The force exerted by Reggie on the baseball in vector form is (-5265.75 N) * î + (-3037.5 N) * ĵ.

To find the magnitude of the force, use the Pythagorean theorem:
|F| = √(Fx^2 + Fy^2)

|F| = √((-5265.75 N)^2 + (-3037.5 N)^2)
|F| = √(27748006.56 N^2 + 9223878.75 N^2)
|F| = √(36971885.31 N^2)
|F| = 6079.72 N

Therefore, the magnitude of the force Reggie exerted on the baseball when it travels upwards at a 30° angle is approximately 6079.72 N.

To find the force Reggie exerted on the baseball when it travels upwards at an angle of 30°, we need to break down the problem into its x and y components.

First, let's find the x-component of the force. We know that the ball left Reggie's bat with a velocity of 45.0 m/s in the opposite direction. Since the ball is traveling upwards at an angle of 30°, we can use trigonometry to find the x-component of the velocity.

The x-component can be found using the equation:
Vx = V * cosθ
where Vx is the x-component of the velocity, V is the total velocity (45.0 m/s), and θ is the angle of 30°.

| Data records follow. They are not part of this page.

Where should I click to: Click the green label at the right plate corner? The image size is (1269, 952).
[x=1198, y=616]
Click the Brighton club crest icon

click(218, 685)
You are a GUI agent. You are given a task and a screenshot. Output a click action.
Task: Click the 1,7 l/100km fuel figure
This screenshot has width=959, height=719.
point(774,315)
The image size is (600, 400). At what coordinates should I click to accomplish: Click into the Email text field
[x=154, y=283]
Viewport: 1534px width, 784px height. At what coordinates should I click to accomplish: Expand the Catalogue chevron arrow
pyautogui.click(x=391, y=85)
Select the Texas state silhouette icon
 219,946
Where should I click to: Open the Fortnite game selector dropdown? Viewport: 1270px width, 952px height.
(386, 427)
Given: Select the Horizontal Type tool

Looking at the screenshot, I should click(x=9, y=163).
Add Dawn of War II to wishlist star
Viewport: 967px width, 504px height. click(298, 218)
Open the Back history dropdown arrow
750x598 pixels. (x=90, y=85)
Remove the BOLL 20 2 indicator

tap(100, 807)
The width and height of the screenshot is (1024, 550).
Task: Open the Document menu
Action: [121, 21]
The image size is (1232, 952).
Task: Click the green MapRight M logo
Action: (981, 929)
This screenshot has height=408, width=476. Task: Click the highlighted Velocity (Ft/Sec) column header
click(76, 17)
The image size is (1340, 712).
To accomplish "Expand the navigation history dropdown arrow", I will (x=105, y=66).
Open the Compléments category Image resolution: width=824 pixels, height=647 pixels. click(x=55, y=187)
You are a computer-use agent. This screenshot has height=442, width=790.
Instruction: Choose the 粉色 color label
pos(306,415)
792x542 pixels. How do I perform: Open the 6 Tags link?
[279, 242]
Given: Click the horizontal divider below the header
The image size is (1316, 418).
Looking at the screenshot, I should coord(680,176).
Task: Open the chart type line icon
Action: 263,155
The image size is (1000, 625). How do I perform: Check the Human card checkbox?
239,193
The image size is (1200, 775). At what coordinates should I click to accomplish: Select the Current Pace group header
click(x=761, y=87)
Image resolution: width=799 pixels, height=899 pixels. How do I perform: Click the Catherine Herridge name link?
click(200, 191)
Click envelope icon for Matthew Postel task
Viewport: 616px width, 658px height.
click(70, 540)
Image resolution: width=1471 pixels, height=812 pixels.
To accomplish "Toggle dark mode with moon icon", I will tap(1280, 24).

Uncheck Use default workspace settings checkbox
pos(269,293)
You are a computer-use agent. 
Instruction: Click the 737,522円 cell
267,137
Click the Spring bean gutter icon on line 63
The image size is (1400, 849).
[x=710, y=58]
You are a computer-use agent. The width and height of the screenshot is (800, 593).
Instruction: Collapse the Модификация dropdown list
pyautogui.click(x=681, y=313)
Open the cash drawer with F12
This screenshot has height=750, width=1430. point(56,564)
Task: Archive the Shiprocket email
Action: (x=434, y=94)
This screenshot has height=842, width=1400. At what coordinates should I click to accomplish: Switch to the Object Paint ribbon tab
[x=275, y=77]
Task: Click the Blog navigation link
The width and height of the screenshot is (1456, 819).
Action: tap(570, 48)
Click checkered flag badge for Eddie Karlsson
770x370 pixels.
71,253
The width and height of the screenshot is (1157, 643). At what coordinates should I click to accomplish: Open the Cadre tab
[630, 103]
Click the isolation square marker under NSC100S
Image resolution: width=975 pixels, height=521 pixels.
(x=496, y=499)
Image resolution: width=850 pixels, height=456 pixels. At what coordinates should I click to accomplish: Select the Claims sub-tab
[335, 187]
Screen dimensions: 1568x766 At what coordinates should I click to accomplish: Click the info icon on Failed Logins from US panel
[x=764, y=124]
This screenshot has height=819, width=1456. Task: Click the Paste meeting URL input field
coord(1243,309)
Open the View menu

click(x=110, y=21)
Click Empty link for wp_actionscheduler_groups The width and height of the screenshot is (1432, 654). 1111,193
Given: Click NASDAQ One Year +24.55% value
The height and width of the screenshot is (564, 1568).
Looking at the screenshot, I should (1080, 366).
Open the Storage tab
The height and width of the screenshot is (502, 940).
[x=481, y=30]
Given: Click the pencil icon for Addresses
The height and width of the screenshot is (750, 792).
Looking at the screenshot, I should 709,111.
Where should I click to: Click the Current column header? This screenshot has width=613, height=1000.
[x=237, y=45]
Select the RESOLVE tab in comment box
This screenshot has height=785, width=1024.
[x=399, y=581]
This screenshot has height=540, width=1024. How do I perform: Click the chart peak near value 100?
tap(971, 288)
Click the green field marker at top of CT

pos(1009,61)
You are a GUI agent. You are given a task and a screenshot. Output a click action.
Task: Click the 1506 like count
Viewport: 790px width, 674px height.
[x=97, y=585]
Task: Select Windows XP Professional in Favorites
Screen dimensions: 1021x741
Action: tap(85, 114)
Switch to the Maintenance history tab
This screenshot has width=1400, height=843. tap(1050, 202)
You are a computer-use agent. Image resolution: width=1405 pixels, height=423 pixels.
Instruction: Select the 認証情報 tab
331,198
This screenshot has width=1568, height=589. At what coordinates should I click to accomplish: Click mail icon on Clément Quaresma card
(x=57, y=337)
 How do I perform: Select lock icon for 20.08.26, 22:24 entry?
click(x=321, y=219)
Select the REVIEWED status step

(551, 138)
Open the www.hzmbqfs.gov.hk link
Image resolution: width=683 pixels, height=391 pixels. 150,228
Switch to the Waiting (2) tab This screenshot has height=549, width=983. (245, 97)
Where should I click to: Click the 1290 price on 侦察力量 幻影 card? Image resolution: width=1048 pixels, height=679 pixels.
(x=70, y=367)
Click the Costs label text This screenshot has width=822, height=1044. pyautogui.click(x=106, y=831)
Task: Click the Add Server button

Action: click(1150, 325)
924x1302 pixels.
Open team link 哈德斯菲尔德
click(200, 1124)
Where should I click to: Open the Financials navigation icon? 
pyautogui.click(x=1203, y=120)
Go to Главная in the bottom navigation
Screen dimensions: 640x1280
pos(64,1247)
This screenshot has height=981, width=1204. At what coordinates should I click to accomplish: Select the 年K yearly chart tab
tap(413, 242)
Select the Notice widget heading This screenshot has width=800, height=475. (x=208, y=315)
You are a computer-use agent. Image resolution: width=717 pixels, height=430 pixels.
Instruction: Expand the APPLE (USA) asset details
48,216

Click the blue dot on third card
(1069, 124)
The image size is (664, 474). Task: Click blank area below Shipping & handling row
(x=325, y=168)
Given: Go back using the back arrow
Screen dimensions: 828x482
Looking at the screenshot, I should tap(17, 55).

Plugging in these values, we have:
Vx = 45.0 m/s * cos(30°)
Vx = 45.0 m/s * 0.866 (approximating the cosine of 30°)

Calculating this, we find that Vx ≈ 39.0 m/s.

Since we know that force (F) is equal to the change in momentum (Δp) divided by the time (Δt), we can use this equation to find the x-component of the force:

F = Δp/ Δt
F = m(Vx - Vinitial)/ Δt

In this case, the initial velocity (Vinitial) of the baseball before Reggie hit it is 36.0 m/s, the mass (m) is 0.150 kg, and the impact lasts for 0.002 s.

Plugging in these values, we have:
F = 0.150 kg * (39.0 m/s - 36.0 m/s) / 0.002 s

Calculating this, we find that the x-component of the force is approximately 2,250 N.

Next, let's find the y-component of the force. We can use the same equation, but this time, we'll find the y-component of the velocity.

The y-component can be found using the equation:
Vy = V * sinθ
where Vy is the y-component of the velocity, V is the total velocity (45.0 m/s), and θ is the angle of 30°.

Plugging in these values, we have:
Vy = 45.0 m/s * sin(30°)
Vy = 45.0 m/s * 0.5 (approximating the sine of 30°)

Calculating this, we find that Vy ≈ 22.5 m/s.

Now, let's find the y-component of the force using the same equation:

F = Δp/ Δt
F = m(Vy - Vinitial)/ Δt

Plugging in the values, we have:
F = 0.150 kg * (22.5 m/s - 0 m/s) / 0.002 s

Calculating this, we find that the y-component of the force is approximately 1687.5 N.

To express the force Reggie exerted on the baseball in vector form, we combine the x and y components:
Force = (Fx, Fy)
Force = (2250 N, 1687.5 N)

To find the magnitude of the force Reggie exerted, we can use the Pythagorean theorem:
|Force| = √(Fx^2 + Fy^2)
|Force| = √(2250^2 + 1687.5^2)

Calculating this, we find that the magnitude of the force Reggie exerted is approximately 2822 N.